ACTION ITEM: Set down the entries below exactly as written.

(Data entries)
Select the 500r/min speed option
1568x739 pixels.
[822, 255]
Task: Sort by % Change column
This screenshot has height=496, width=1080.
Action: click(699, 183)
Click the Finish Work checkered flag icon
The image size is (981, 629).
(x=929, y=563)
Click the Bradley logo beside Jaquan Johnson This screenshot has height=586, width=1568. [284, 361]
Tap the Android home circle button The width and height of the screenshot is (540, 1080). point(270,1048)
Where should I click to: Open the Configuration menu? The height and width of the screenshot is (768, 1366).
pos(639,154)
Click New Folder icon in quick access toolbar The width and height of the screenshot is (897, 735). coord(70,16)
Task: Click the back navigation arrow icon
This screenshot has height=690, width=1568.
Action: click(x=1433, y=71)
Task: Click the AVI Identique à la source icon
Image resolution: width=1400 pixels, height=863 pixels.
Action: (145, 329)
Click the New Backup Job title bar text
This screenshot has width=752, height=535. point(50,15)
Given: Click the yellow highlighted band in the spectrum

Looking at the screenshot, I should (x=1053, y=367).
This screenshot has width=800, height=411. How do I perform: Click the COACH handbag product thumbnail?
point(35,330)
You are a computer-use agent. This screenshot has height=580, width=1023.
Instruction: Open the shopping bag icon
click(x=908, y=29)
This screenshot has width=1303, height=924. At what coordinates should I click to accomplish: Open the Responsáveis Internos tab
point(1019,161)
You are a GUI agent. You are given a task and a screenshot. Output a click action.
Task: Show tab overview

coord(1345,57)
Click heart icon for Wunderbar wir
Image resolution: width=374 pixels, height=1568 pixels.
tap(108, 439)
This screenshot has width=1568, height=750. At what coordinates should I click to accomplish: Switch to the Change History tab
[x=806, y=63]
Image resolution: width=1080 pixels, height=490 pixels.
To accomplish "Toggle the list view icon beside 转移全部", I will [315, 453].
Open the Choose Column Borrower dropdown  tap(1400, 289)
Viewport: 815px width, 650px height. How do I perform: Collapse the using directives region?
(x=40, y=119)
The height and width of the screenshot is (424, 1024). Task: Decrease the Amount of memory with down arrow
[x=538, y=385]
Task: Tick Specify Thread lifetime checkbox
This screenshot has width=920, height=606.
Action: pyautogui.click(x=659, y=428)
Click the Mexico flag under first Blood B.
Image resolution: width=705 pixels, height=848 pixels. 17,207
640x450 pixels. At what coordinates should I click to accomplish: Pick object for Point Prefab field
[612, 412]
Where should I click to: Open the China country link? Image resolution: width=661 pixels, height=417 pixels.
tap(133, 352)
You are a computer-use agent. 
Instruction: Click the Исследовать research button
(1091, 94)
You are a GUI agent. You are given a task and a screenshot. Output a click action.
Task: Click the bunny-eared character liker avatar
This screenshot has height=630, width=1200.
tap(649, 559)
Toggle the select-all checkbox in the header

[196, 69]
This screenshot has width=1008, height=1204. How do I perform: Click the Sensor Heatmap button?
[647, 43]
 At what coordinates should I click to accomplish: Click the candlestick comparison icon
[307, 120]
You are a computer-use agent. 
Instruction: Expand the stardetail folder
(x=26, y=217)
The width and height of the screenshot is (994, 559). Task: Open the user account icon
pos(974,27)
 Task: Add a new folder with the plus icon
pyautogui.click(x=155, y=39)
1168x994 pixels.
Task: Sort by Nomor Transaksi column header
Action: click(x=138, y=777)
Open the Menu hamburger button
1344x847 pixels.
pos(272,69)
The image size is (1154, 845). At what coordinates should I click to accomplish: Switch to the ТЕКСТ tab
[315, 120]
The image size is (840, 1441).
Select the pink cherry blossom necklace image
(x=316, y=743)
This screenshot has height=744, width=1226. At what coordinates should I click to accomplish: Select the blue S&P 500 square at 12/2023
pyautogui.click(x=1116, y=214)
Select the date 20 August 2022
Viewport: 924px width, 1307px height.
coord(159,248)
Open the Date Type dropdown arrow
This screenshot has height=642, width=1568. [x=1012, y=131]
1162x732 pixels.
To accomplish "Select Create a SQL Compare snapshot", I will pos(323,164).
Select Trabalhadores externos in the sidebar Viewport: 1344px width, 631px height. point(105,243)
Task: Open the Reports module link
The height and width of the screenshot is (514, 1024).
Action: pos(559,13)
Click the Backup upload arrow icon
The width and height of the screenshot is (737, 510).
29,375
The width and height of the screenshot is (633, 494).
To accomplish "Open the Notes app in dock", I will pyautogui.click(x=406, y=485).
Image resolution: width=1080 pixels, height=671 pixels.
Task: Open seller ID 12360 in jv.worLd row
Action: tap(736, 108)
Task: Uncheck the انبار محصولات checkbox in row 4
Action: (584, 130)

RESPONSE TO THE EXERCISE:
Select the 500r/min speed option
1568x739 pixels.
[822, 255]
Task: Sort by % Change column
This screenshot has height=496, width=1080.
Action: click(699, 183)
Click the Finish Work checkered flag icon
The image size is (981, 629).
(x=929, y=563)
Click the Bradley logo beside Jaquan Johnson This screenshot has height=586, width=1568. [284, 361]
Tap the Android home circle button The width and height of the screenshot is (540, 1080). point(270,1048)
Where should I click to: Open the Configuration menu? The height and width of the screenshot is (768, 1366).
pos(639,154)
Click New Folder icon in quick access toolbar The width and height of the screenshot is (897, 735). coord(70,16)
Task: Click the back navigation arrow icon
This screenshot has height=690, width=1568.
Action: click(x=1433, y=71)
Task: Click the AVI Identique à la source icon
Image resolution: width=1400 pixels, height=863 pixels.
Action: (145, 329)
Click the New Backup Job title bar text
This screenshot has width=752, height=535. point(50,15)
Given: Click the yellow highlighted band in the spectrum

Looking at the screenshot, I should (x=1053, y=367).
This screenshot has width=800, height=411. How do I perform: Click the COACH handbag product thumbnail?
point(35,330)
You are a computer-use agent. This screenshot has height=580, width=1023.
Instruction: Open the shopping bag icon
click(x=908, y=29)
This screenshot has width=1303, height=924. At what coordinates should I click to accomplish: Open the Responsáveis Internos tab
point(1019,161)
You are a GUI agent. You are given a task and a screenshot. Output a click action.
Task: Show tab overview

coord(1345,57)
Click heart icon for Wunderbar wir
Image resolution: width=374 pixels, height=1568 pixels.
tap(108, 439)
This screenshot has width=1568, height=750. At what coordinates should I click to accomplish: Switch to the Change History tab
[x=806, y=63]
Image resolution: width=1080 pixels, height=490 pixels.
To accomplish "Toggle the list view icon beside 转移全部", I will [315, 453].
Open the Choose Column Borrower dropdown  tap(1400, 289)
Viewport: 815px width, 650px height. How do I perform: Collapse the using directives region?
(x=40, y=119)
The height and width of the screenshot is (424, 1024). Task: Decrease the Amount of memory with down arrow
[x=538, y=385]
Task: Tick Specify Thread lifetime checkbox
This screenshot has width=920, height=606.
Action: pyautogui.click(x=659, y=428)
Click the Mexico flag under first Blood B.
Image resolution: width=705 pixels, height=848 pixels. 17,207
640x450 pixels. At what coordinates should I click to accomplish: Pick object for Point Prefab field
[612, 412]
Where should I click to: Open the China country link? Image resolution: width=661 pixels, height=417 pixels.
tap(133, 352)
You are a computer-use agent. 
Instruction: Click the Исследовать research button
(1091, 94)
You are a GUI agent. You are given a task and a screenshot. Output a click action.
Task: Click the bunny-eared character liker avatar
This screenshot has height=630, width=1200.
tap(649, 559)
Toggle the select-all checkbox in the header

[196, 69]
This screenshot has width=1008, height=1204. How do I perform: Click the Sensor Heatmap button?
[647, 43]
 At what coordinates should I click to accomplish: Click the candlestick comparison icon
[307, 120]
You are a computer-use agent. 
Instruction: Expand the stardetail folder
(x=26, y=217)
The width and height of the screenshot is (994, 559). Task: Open the user account icon
pos(974,27)
 Task: Add a new folder with the plus icon
pyautogui.click(x=155, y=39)
1168x994 pixels.
Task: Sort by Nomor Transaksi column header
Action: click(x=138, y=777)
Open the Menu hamburger button
1344x847 pixels.
pos(272,69)
The image size is (1154, 845). At what coordinates should I click to accomplish: Switch to the ТЕКСТ tab
[315, 120]
The image size is (840, 1441).
Select the pink cherry blossom necklace image
(x=316, y=743)
This screenshot has height=744, width=1226. At what coordinates should I click to accomplish: Select the blue S&P 500 square at 12/2023
pyautogui.click(x=1116, y=214)
Select the date 20 August 2022
Viewport: 924px width, 1307px height.
coord(159,248)
Open the Date Type dropdown arrow
This screenshot has height=642, width=1568. [x=1012, y=131]
1162x732 pixels.
To accomplish "Select Create a SQL Compare snapshot", I will pos(323,164).
Select Trabalhadores externos in the sidebar Viewport: 1344px width, 631px height. point(105,243)
Task: Open the Reports module link
The height and width of the screenshot is (514, 1024).
Action: pos(559,13)
Click the Backup upload arrow icon
The width and height of the screenshot is (737, 510).
29,375
The width and height of the screenshot is (633, 494).
To accomplish "Open the Notes app in dock", I will pyautogui.click(x=406, y=485).
Image resolution: width=1080 pixels, height=671 pixels.
Task: Open seller ID 12360 in jv.worLd row
Action: tap(736, 108)
Task: Uncheck the انبار محصولات checkbox in row 4
Action: (584, 130)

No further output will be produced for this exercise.